TitleVulnerability of Coral Reef Fisheries to a Loss of Structural Complexity
Publication TypeJournal Article
Year of Publication2014
AuthorsRogers A, Blanchard JL, Mumby PJ
Date PublishedMay 5
Type of ArticleArticle
ISBN Number0960-9822
Accession NumberBIOSIS:PREV201400440905
Keywords00512, General biology - Conservation and resource management, 04500,, 07508, Ecology:, 07512, Ecology: environmental biology -, 10515, Biophysics - Biocybernetics, Animals, Chordates, Fish, Nonhuman, conservation, environmental biology - Animal, Environmental Sciences), food web model, Marine Ecology (Ecology,, mathematical and computer techniques, Mathematical biology and statistical methods, Models and Simulations (Computational Biology), Oceanography, Pisces [85200], relationship, structural complexity, coral reef fishery, species abundance, community structure, habitat loss, predator-prey, Vertebrata, Chordata, Animalia, Vertebrates, Vertebrates, [fish]
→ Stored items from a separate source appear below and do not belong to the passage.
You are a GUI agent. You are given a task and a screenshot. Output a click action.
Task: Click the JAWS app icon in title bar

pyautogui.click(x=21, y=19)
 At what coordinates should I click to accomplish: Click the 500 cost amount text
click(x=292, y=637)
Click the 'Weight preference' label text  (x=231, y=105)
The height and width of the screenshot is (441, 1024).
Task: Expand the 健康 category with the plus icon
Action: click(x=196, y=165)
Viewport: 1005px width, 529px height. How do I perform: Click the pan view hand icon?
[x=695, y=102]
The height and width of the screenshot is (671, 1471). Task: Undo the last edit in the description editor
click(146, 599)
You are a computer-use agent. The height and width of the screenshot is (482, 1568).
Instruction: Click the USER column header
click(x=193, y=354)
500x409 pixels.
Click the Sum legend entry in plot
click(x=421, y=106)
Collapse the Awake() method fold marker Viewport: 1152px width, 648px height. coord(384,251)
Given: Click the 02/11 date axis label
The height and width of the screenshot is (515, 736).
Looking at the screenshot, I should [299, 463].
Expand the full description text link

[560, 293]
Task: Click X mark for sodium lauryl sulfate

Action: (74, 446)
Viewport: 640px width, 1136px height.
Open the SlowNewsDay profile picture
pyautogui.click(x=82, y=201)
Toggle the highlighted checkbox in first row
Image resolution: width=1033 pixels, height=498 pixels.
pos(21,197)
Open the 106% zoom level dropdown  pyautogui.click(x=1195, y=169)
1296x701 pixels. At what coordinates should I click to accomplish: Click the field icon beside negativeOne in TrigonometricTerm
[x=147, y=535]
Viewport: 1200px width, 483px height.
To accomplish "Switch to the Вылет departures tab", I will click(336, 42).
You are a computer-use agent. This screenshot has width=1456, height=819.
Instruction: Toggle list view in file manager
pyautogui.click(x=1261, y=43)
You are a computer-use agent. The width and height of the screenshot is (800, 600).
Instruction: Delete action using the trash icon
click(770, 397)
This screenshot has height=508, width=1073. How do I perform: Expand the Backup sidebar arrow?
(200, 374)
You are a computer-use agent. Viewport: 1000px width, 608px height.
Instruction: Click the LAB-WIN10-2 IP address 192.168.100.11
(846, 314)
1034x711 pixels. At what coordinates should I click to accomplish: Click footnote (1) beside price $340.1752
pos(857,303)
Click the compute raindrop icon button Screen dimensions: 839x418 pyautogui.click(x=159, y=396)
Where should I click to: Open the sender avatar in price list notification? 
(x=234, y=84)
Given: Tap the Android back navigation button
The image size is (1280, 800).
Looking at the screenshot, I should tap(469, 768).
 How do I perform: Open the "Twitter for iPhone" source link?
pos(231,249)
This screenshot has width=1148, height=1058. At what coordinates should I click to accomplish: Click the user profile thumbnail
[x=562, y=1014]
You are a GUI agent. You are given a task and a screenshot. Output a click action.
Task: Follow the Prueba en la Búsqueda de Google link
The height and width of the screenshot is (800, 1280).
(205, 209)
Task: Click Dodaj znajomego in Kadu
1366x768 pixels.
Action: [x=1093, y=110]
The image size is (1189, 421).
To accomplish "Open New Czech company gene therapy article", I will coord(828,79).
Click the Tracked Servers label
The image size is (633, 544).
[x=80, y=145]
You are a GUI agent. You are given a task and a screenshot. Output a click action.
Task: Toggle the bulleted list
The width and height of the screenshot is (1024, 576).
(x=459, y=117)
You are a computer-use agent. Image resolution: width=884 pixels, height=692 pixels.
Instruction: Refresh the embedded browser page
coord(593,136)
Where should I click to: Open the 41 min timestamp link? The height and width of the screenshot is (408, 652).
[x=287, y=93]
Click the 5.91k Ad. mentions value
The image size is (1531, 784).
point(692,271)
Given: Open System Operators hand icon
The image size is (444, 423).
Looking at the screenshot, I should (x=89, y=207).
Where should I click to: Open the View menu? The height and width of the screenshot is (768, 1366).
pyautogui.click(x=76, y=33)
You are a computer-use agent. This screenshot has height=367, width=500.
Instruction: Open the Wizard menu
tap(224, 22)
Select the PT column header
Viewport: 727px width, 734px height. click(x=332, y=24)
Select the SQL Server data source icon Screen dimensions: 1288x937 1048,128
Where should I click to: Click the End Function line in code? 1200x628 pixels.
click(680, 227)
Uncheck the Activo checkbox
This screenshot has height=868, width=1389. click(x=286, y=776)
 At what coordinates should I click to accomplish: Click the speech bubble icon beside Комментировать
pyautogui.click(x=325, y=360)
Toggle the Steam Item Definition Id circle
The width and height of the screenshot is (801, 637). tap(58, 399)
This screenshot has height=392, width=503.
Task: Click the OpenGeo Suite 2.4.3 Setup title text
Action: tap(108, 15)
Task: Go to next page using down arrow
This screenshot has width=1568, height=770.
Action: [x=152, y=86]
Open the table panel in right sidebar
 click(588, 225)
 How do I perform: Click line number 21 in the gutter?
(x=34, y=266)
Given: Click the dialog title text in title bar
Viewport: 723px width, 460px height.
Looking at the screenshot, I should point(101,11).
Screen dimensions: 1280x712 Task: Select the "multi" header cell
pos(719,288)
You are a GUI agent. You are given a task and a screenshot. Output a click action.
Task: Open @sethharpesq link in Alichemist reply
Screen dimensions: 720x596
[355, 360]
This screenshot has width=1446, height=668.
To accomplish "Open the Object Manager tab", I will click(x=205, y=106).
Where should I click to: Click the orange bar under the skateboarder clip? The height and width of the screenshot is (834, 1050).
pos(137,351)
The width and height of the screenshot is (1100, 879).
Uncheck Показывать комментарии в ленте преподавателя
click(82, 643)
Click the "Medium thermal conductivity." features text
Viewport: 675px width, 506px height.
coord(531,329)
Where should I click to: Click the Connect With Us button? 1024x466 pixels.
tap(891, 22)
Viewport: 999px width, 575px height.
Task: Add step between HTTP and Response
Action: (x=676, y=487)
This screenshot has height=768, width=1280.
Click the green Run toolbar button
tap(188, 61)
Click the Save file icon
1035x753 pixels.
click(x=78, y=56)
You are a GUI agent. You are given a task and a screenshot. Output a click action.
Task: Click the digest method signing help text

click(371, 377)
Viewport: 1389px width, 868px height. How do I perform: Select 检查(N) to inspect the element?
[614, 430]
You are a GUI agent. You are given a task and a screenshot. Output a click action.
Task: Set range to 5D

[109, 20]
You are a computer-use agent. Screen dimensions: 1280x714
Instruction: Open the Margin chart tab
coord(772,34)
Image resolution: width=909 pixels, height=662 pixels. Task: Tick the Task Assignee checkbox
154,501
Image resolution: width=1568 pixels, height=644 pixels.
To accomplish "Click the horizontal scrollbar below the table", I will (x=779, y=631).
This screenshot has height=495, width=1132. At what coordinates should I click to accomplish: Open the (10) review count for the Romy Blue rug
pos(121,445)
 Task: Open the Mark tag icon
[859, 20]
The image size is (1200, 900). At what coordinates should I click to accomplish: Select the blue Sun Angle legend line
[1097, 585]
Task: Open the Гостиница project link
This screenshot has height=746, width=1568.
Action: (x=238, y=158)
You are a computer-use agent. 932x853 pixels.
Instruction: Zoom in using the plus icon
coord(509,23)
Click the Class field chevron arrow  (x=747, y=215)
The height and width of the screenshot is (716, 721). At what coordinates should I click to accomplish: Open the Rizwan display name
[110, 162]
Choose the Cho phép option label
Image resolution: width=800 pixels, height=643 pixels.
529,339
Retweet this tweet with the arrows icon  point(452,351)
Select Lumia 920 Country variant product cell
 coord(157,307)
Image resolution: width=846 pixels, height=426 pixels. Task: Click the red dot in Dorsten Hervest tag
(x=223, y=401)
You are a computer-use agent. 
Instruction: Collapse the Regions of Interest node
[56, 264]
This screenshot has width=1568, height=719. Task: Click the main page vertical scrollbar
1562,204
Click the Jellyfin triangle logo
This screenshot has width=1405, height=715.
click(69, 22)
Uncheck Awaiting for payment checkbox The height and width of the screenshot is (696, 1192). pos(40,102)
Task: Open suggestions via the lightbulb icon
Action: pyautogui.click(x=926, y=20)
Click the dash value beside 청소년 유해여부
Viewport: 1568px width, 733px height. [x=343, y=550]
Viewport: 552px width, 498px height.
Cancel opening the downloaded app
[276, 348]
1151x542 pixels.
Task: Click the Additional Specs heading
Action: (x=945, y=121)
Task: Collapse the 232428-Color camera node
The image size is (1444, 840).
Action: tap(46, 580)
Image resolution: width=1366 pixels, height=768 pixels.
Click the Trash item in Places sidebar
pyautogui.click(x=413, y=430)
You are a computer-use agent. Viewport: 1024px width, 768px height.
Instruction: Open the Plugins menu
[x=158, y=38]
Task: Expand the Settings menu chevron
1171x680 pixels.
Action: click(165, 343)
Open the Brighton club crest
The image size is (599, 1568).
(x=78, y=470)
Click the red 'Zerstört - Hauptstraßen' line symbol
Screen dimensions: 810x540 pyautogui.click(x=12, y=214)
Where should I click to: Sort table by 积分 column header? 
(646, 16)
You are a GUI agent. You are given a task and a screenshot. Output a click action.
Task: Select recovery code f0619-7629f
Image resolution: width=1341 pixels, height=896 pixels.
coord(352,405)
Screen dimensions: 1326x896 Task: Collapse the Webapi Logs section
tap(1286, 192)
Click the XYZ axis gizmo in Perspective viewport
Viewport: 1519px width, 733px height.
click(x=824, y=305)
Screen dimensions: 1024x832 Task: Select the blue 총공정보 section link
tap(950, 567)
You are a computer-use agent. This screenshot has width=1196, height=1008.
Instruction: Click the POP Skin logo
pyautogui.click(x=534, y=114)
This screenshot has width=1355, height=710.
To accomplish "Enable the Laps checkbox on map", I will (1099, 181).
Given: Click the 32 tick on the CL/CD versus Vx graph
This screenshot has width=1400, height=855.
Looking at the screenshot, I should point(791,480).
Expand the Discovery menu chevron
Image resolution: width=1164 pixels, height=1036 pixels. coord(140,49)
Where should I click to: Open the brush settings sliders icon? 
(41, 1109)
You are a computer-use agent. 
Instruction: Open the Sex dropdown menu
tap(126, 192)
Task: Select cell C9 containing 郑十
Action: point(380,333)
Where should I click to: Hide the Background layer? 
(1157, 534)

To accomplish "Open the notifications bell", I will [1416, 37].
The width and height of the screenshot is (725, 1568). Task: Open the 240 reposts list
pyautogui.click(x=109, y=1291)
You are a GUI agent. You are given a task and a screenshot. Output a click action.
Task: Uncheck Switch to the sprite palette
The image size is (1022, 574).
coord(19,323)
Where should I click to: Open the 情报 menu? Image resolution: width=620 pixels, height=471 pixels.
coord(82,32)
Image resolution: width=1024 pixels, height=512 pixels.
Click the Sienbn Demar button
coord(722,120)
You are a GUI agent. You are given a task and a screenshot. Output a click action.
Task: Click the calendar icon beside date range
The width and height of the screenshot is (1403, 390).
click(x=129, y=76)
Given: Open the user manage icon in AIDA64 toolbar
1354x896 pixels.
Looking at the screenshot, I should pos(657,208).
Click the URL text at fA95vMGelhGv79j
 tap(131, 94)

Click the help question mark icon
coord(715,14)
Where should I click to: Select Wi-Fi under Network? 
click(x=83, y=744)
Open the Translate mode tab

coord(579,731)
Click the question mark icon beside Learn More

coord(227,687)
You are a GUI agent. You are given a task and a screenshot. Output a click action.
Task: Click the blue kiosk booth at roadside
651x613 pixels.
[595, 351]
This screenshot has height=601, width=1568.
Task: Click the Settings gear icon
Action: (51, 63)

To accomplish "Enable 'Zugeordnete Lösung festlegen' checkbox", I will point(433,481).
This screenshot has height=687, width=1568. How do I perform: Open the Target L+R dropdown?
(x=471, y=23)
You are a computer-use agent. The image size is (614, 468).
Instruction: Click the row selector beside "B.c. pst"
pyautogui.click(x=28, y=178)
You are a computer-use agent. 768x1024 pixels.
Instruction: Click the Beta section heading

AbstractCoral reefs face a diverse array of threats, from eutrophication and overfishing to climate change. As live corals are lost and their skeletons eroded, the structural complexity of reefs declines. This may have important consequences for the survival and growth of reef fish because complex habitats mediate predator-prey interactions [1, 2] and influence competition [3-5] through the provision of prey refugia. A positive correlation exists between structural complexity and reef fish abundance and diversity in both temperate and tropical ecosystems [6-10]. However, it is not clear how the diversity of available refugia interacts with individual predator-prey relationships to explain emergent properties at the community scale. Furthermore, we do not yet have the ability to predict how habitat loss might affect the productivity of whole reef communities and the fisheries they support. Using data from an unfished reserve in The Bahamas, we find that structural complexity is associated not only with increased fish biomass and abundance, but also with nonlinearities in the size spectra of fish, implying disproportionately high abundances of certain size classes. By developing a size spectrum food web model that links the vulnerability of prey to predation with the structural complexity of a reef, we show that these nonlinearities can be explained by size-structured prey refugia that reduce mortality rates and alter growth rates in different parts of the size spectrum. Fitting the model with data from a structurally complex habitat, we predict that a loss of complexity could cause more than a 3-fold reduction in fishery productivity.